%%

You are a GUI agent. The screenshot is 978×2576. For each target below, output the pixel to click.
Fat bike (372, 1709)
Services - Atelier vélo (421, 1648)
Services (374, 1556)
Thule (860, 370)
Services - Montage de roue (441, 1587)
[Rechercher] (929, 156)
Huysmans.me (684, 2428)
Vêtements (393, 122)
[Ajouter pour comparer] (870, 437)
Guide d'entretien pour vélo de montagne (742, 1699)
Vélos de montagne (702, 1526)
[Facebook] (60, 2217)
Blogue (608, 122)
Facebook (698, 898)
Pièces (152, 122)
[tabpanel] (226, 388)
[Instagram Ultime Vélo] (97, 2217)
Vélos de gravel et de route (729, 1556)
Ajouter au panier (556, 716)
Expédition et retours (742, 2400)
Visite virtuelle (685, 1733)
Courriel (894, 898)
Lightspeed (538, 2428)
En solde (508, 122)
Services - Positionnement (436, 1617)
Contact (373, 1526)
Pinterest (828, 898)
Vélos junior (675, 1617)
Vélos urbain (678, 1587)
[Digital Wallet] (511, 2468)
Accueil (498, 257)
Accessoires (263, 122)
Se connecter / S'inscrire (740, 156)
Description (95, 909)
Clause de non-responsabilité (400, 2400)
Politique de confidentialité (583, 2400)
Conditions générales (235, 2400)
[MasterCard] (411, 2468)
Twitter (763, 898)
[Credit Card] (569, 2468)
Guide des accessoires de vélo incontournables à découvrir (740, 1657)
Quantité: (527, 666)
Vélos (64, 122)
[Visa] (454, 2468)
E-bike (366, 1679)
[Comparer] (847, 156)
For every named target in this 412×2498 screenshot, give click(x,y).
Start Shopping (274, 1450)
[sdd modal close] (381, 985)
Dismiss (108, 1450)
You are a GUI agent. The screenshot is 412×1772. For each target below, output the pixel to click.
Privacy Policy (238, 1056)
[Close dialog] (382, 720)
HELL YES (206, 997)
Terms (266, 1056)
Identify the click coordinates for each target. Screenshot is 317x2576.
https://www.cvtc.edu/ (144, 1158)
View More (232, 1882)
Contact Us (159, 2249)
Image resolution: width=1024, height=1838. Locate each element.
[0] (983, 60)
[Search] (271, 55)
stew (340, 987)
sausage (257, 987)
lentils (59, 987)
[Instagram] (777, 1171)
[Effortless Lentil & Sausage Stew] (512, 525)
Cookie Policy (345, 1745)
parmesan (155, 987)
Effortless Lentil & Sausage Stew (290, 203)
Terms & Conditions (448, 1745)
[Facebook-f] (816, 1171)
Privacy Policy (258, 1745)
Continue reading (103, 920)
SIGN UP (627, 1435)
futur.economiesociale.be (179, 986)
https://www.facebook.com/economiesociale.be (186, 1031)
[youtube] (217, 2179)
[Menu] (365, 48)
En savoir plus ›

%%

What the task asks: Go through the records above and return every line that holds the string "pixel".

Final answer:
You are a GUI agent. The screenshot is 978×2576. For each target below, output the pixel to click.
You are a GUI agent. The screenshot is 412×1772. For each target below, output the pixel to click.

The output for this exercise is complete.